Military paper maps and satellite images are useful for navigation and accuracy, but they are less useful for database management. In trying to grapple with a site gazetteer for the northwestern Peloponnese, I have concluded that the best solution is to use another set of maps, the 1:250,000 Nomos sheets from the Statistical Service of Greece. These can be bought at the Statistical Service offices near Omonia Square. They are particularly useful because they show the boundaries of Greece's official political units, in descending order from Nomos (province), to Demos (municipality), to Diamerisma (community). The Greek government has given these boundaries to ERSI and are available as shapefiles through an expensive package of ArcGIS. ArcGIS has additional parcels, such as Greek postal codes, which might be equally useful. The nice thing about the Statistical Service shapefiles is that they correspond to the numbering system used by the National Census since the first census of 1963 (the most recent one taken in 2000). For the western Peloponnese, we have wonderful demographic data: an Ottoman census (1461/3), the Corner census (1689), the Grimani census (1700), a continuous series of 19th-c data (Pouqueville, French Expedition to the Morea, etc.), and Greek government data. As far as I know, nobody has put these figures in GIS. With such a database, one can very easily, for example, do dynamic queries about population shifts in the Greek countryside. Demographic changes can also be correlated with topography and natural resources.
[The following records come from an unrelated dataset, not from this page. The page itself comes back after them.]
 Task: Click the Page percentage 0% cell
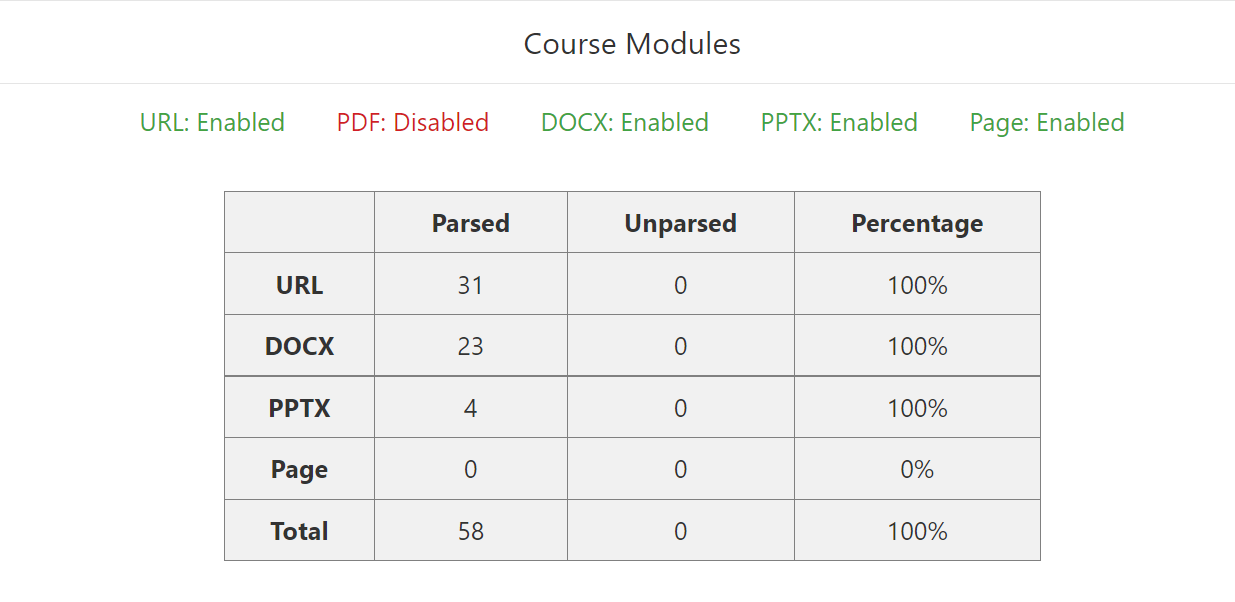(x=917, y=469)
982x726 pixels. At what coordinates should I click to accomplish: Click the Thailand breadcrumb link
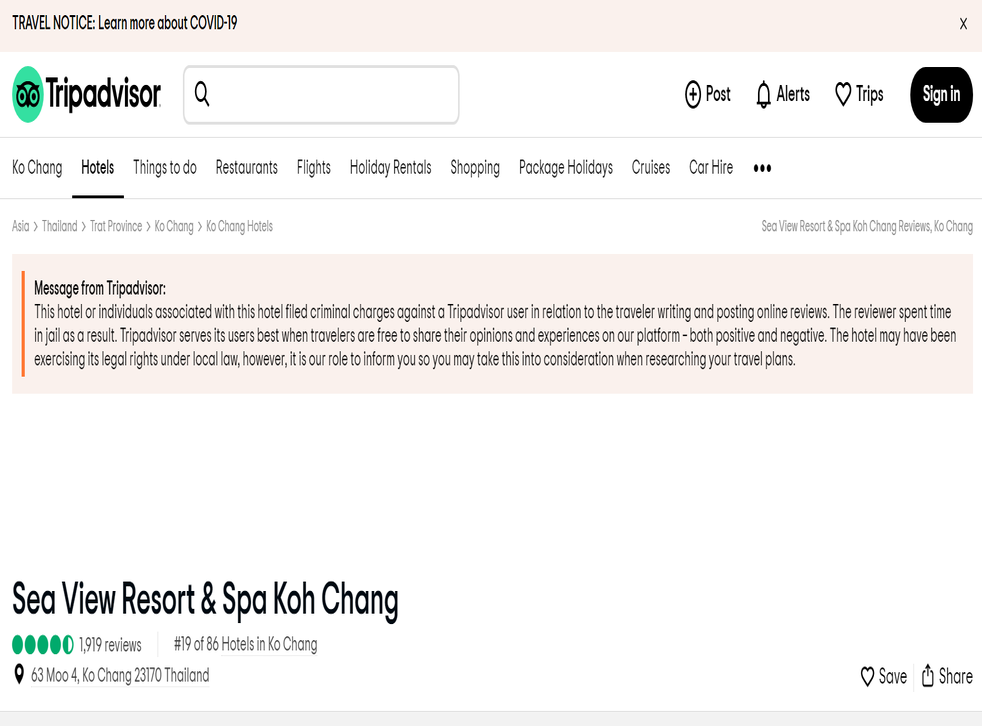pos(59,226)
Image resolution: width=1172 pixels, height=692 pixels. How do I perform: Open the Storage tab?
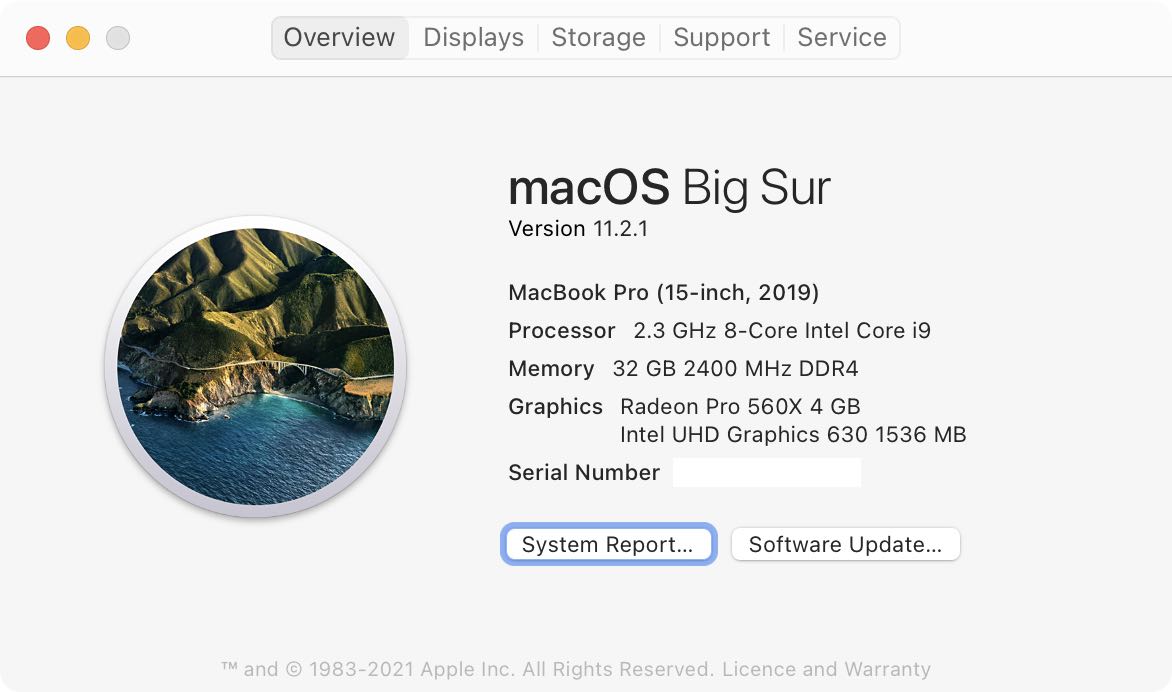tap(597, 37)
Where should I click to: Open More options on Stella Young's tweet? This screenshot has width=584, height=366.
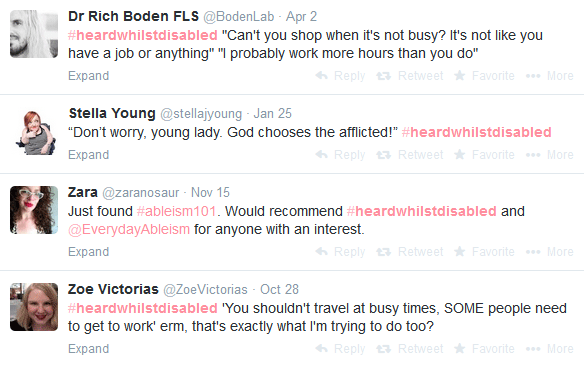coord(549,155)
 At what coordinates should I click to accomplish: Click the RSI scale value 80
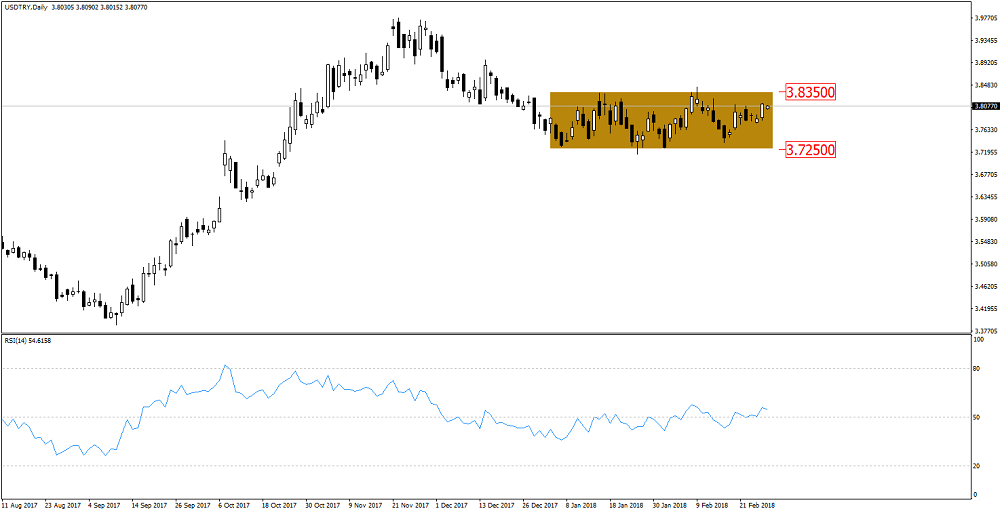[979, 369]
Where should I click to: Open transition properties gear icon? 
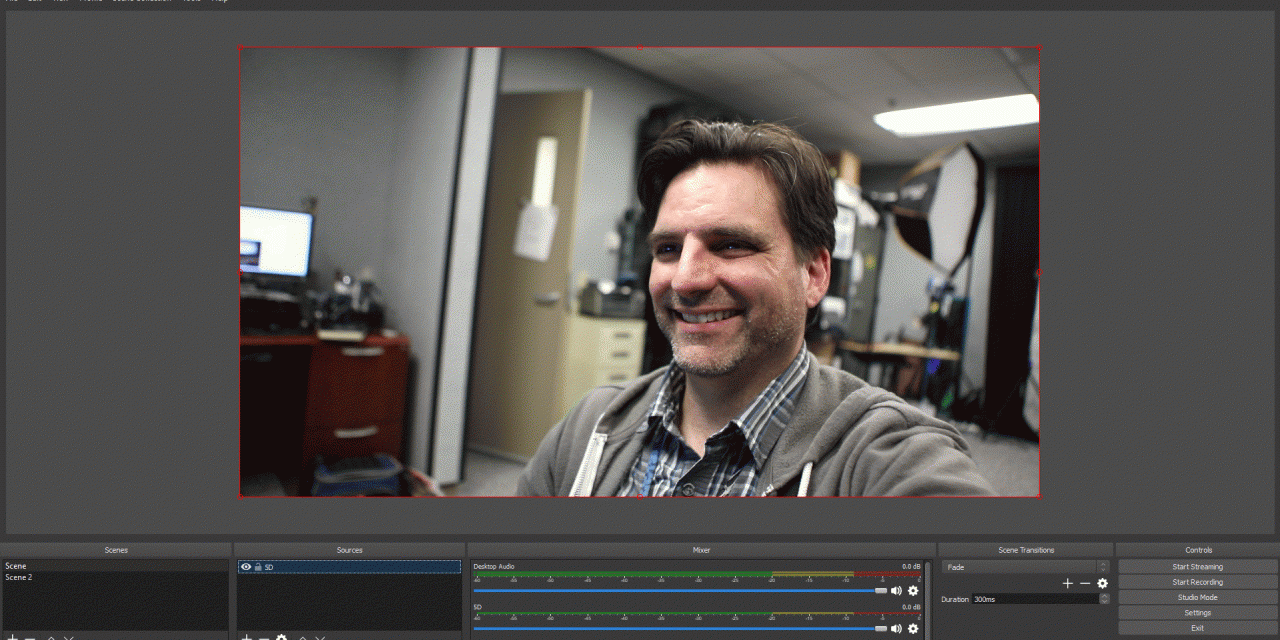(x=1102, y=583)
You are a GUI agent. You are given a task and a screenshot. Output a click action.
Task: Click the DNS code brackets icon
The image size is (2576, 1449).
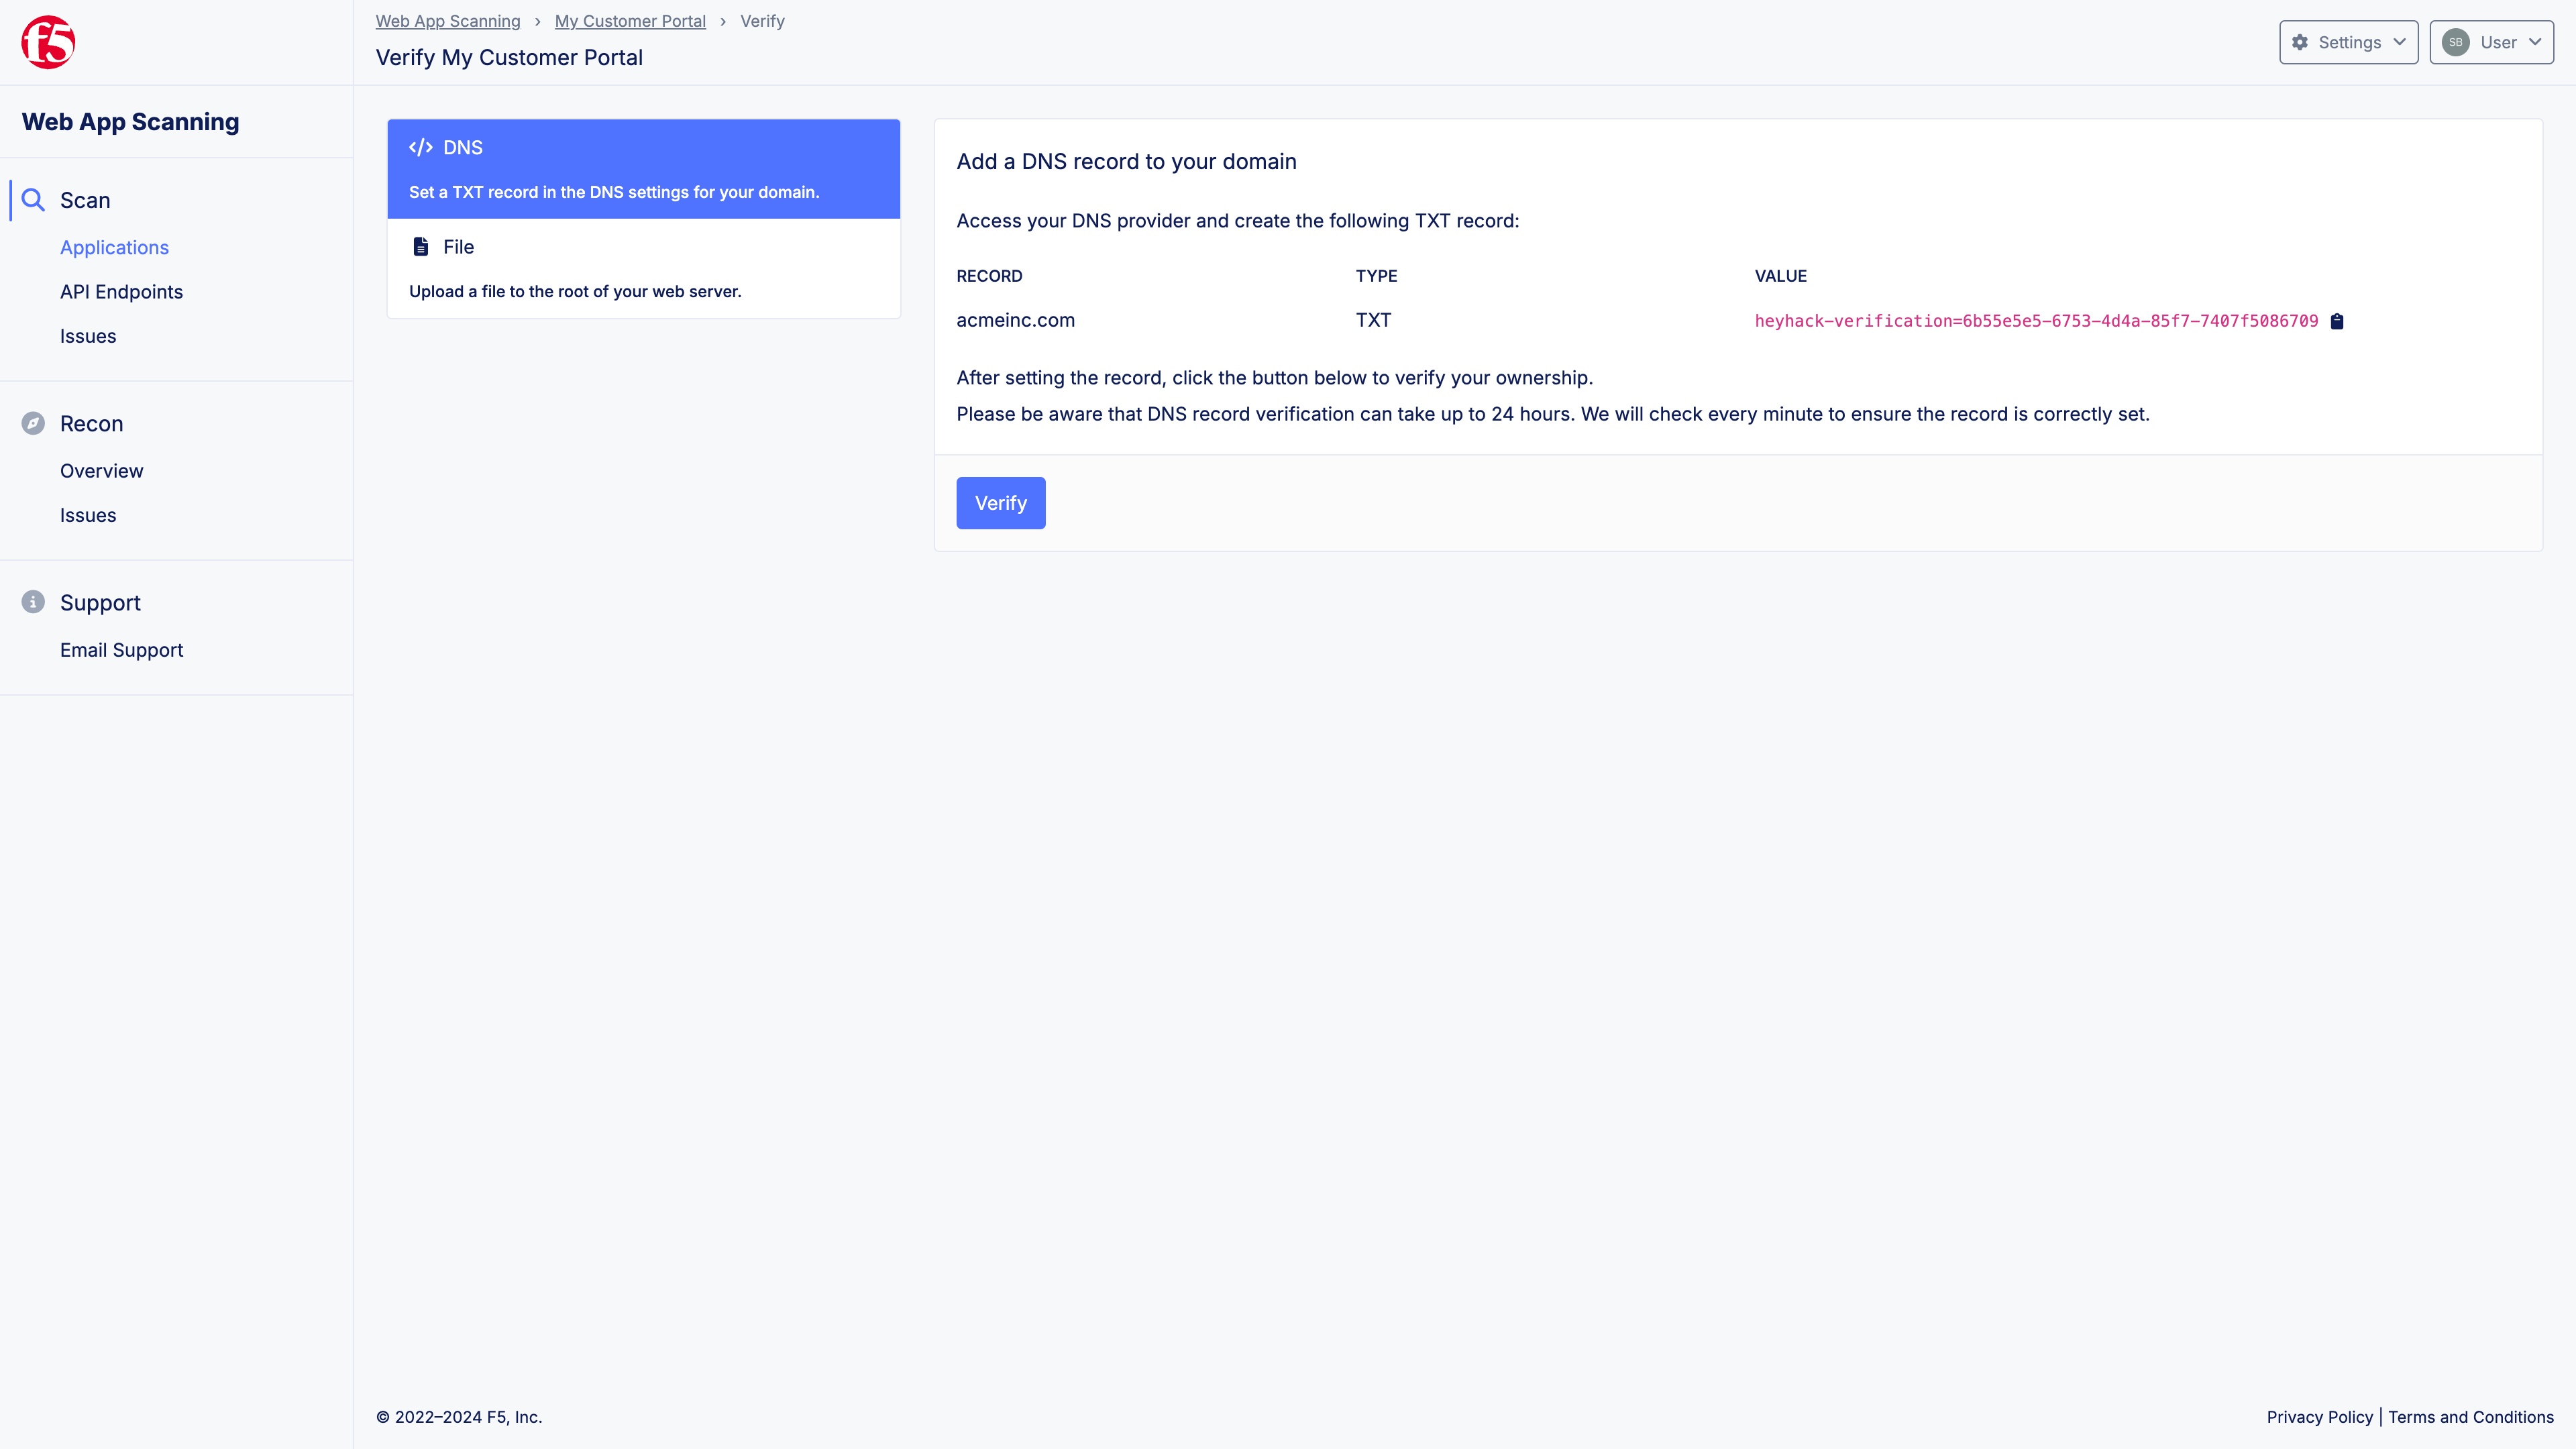(x=420, y=147)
GIS requires unique identifiers for every piece of data. Hence, the numbers that correspond to Greece's geographic units are very useful for organizing any site-based table. In descending order, the organizational hierarchy of the Statistical Service is Nomos (Province), Demos (Municipalities), and Diamerisma (Community). The English terms in translation are precisely the ones that ArcGIS uses in their shapefiles. The numbers are consistent and all-inclusive sets. So if you check for village Neohori, where Fred Cooper runs his archaeological field school, you’ll find the following numbers:
Province: 14 (Ilia)
Municipality: 1411 (Zaharo)
Community: 1411130 (Neohori)
The Diamerisma (Community) boundaries are the smallest geographical units defined by Greece. The Nomos (Province) of Eleia, for example, has about 400 parcels. So, if you are making a database of any series of items within that area, you can use the 8-number integer as the prefix. Or if you want to use the larger geographical unit of Demos (Municipality)--about a dozen for each Province)--you can use the 4-number integer as the prefix. Additional numbers can be added for the set of items within that unit.